An equation of the form $$T(n)-(\alpha+\beta)T(n-1)+\alpha\beta T(n-2)=0 \text { with }\alpha \neq \beta$$ has a general solution of the form $$T(n)=A\alpha^n+B\beta^n$$
$A$ and $B$ can be determined from two values of $T(n)$ eg $T(0)$ and $T(1)$ - this makes sense because two values completely determine the solution of the recurrence simply by successive applications of the recurrence equation.

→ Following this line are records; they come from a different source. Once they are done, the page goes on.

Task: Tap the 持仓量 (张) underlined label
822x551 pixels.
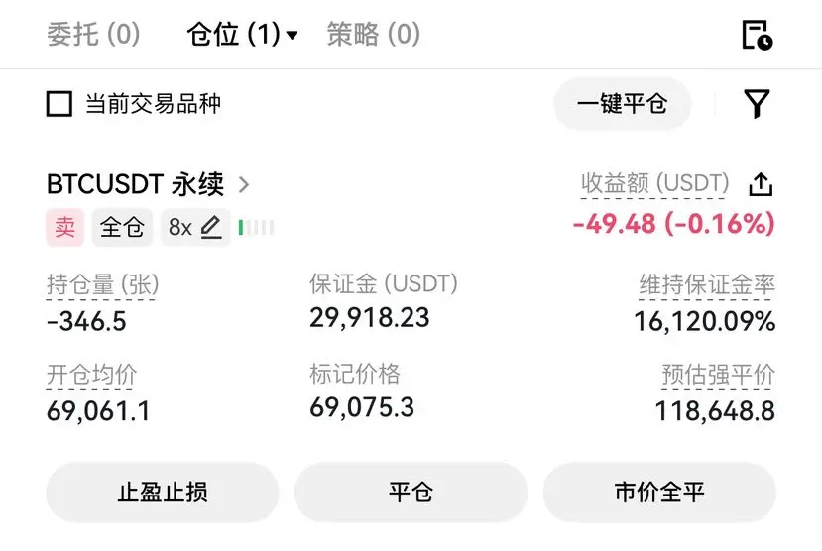Action: click(x=103, y=285)
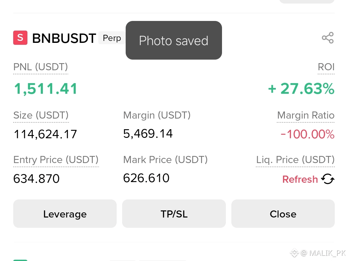The width and height of the screenshot is (348, 261).
Task: Tap the MALIK_PK watermark logo
Action: coord(294,253)
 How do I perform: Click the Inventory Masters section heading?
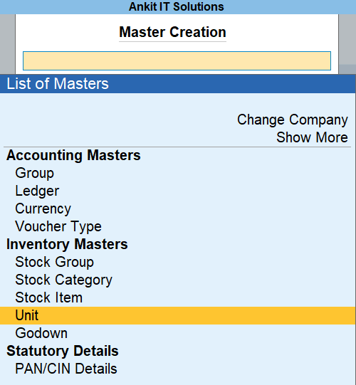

When $\alpha = \beta$ there are still two degrees of freedom in the solution, but now the form is $$T(n)=(An+B)\alpha^n$$
This last case is best seen using the generating function $$g(t)=\sum_{n=0}^\infty T(n)t^n$$ from which we obtain $$(1-2\alpha t+\alpha^2t^2)g(t)=T(0)+(T(1)-2\alpha T(0))t=P+Qt$$
We then have - using partial fraction decomposition $$g(t)=\frac{P+Qt}{(1-\alpha t)^2} = \frac {R}{1-\alpha t}+\frac {S}{(1-\alpha t)^2}$$
If we expand these expressions using the binomial theorem, we can obtain $T(n)$ in the form I suggested. Once the form is known, it can be applied directly to the problem. Similar calculations prove the forms for triple and higher roots in linear recurrences with more terms. (If the roots are distinct, the partial fractions are all of the form $\frac A {1-\alpha t}$ for the various roots.)